● **Reading text**:
—————
Now, the Q4 2025 GDP projections have shifted the tone back to sullen. So far, Q4 is on track for -0.5% annualized growth, with October GDP falling by 0.3%, November coming in flat (missing expectations for modest growth of 0.1%), and December is tracking near 0.1% (if that holds).
Even if the year stays in positive territory overall (the Bank of Canada has projected economic growth of 1.3% for 2025), a negative Q4 indicates the economy is sliding rather than expanding into 2026. One weak quarter isn’t a recession (two quarters in a row is a technical one), but it is a warning.
With trade disruption dragging some key sectors, how much would it take for another quarter of contraction to appear? And yet, efforts to knock down interprovincial trade barriers may offer a pathway to sustained GDP growth, potentially bringing real GDP growth to 7.0%, according to the International Monetary Fund. That seems pretty optimistic, but if it works, who are we to complain?
Regardless, last year's GDP readings reinforce the Bank of Canada's caution and projections that it will hold its rate for a time, as it seeks concrete and sustained indications of weakening before making another rate cut in 2026.
How is economic volatility affecting Canada's housing market in late 2025?
National housing sales and home price averages declined again in December 2025, with year-over-year sales down by 2.7% and the MLS®HPI composite benchmark price by 4.0% (not seasonally adjusted). In 2025, the composite benchmark price declined by 2.7% compared to 2024.
Many buyers and sellers remained on the sidelines during a turbulent economic and political year. Some are expected to come off the sidelines, perhaps out of necessity or simply because more deals are available in markets that are usually higher-priced, such as those in Greater Toronto and Greater Vancouver. Others may be buying before demand picks up in lower-priced, higher-value markets, such as those in Manitoba and Saskatchewan.
With mortgage rate levels considered non-restrictive (having declined significantly over the past two years), housing analysts expect a more robust Spring 2026 buying season than last year. However, ongoing economic and trade uncertainty, along with moderate inflation, may weigh on households and continue to inhibit markets until a more sustained recovery builds in 2027.
Read more here: Housing Market Forecast (2025-2029)
How is the U.S. economy influencing Canada's interest rate outlook?
Like it or not, our countries' economies are closely linked.
With a Trump presidency, here are some current concerns:
- Geopolitical developments due to recent U.S. maneuvers and demands could damage the global economy.
—————
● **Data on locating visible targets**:
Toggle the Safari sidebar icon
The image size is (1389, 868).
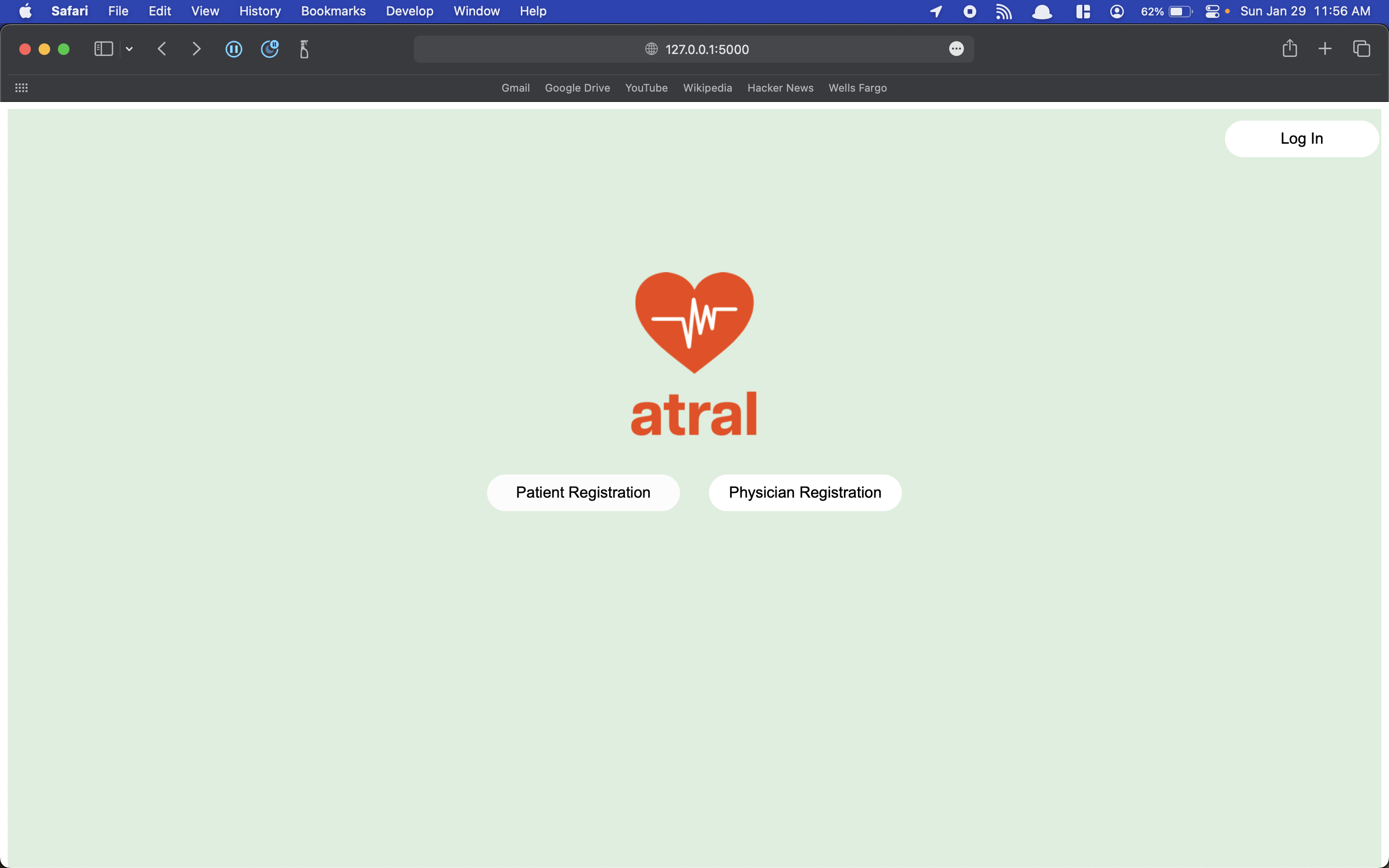[x=103, y=49]
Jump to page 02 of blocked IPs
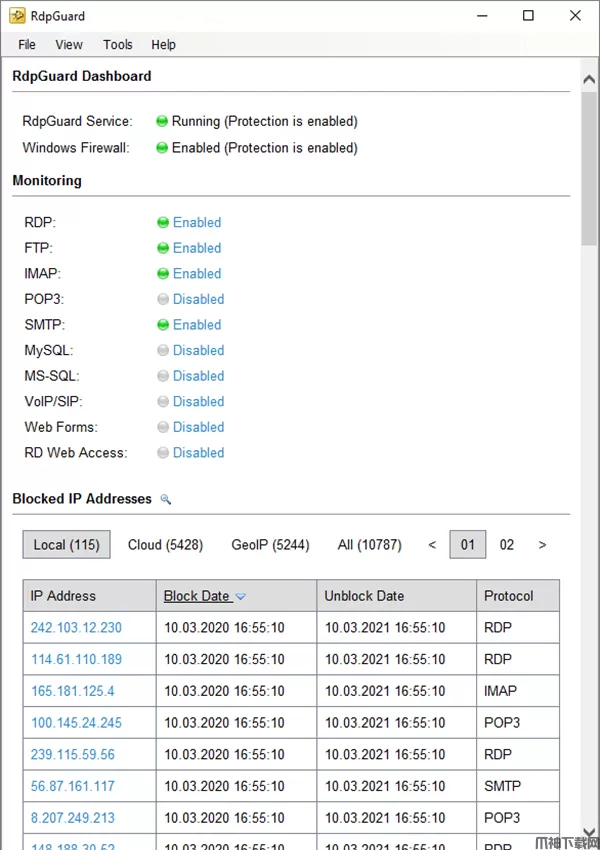 507,545
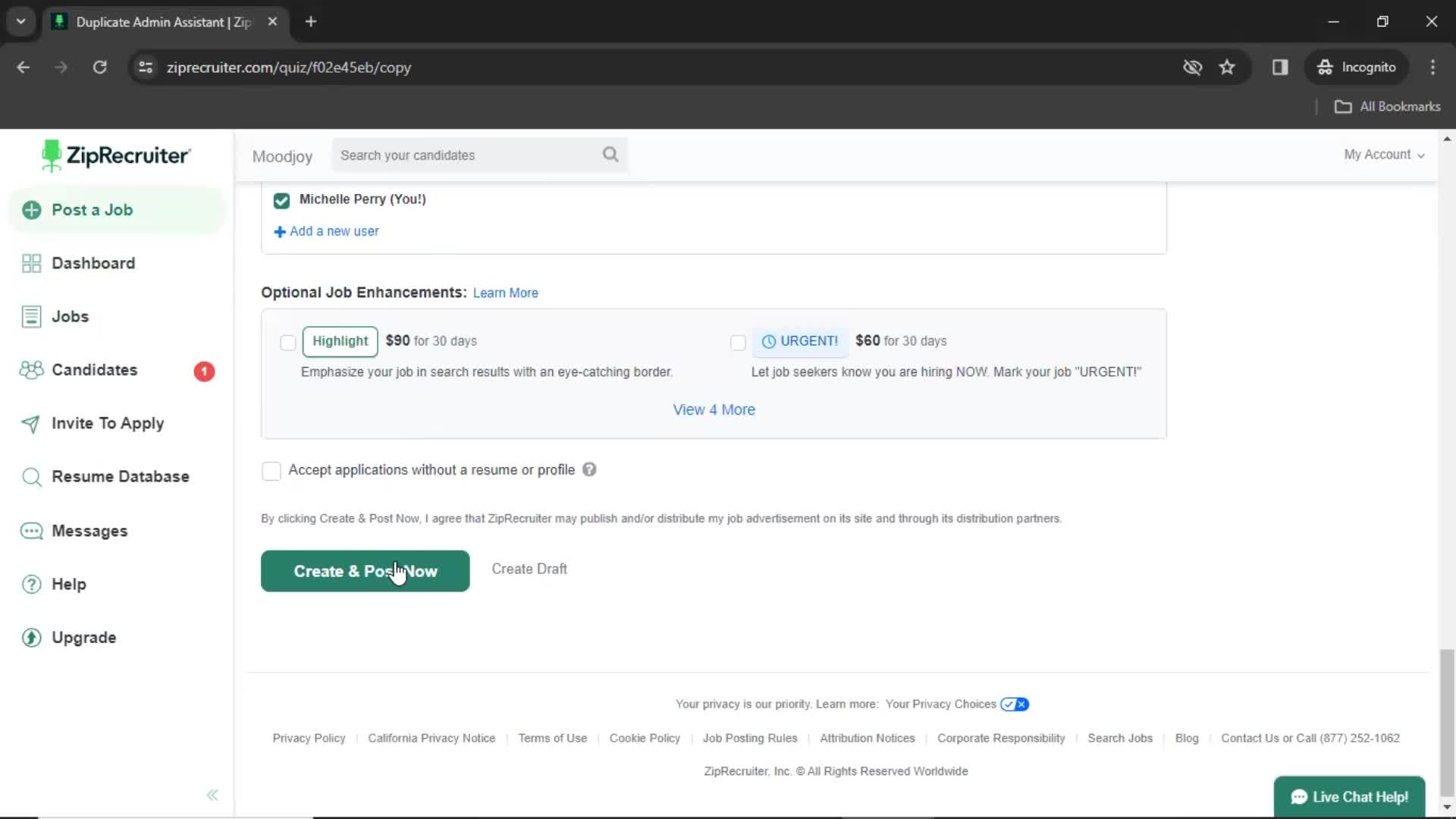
—————
● **What the task asks**: Copy word for word the stretch of the text on Canada's economy from "Many buyers and" through "Market Forecast (2025-2029)".

● **Complete response**:
Many buyers and sellers remained on the sidelines during a turbulent economic and political year. Some are expected to come off the sidelines, perhaps out of necessity or simply because more deals are available in markets that are usually higher-priced, such as those in Greater Toronto and Greater Vancouver. Others may be buying before demand picks up in lower-priced, higher-value markets, such as those in Manitoba and Saskatchewan.
With mortgage rate levels considered non-restrictive (having declined significantly over the past two years), housing analysts expect a more robust Spring 2026 buying season than last year. However, ongoing economic and trade uncertainty, along with moderate inflation, may weigh on households and continue to inhibit markets until a more sustained recovery builds in 2027.
Read more here: Housing Market Forecast (2025-2029)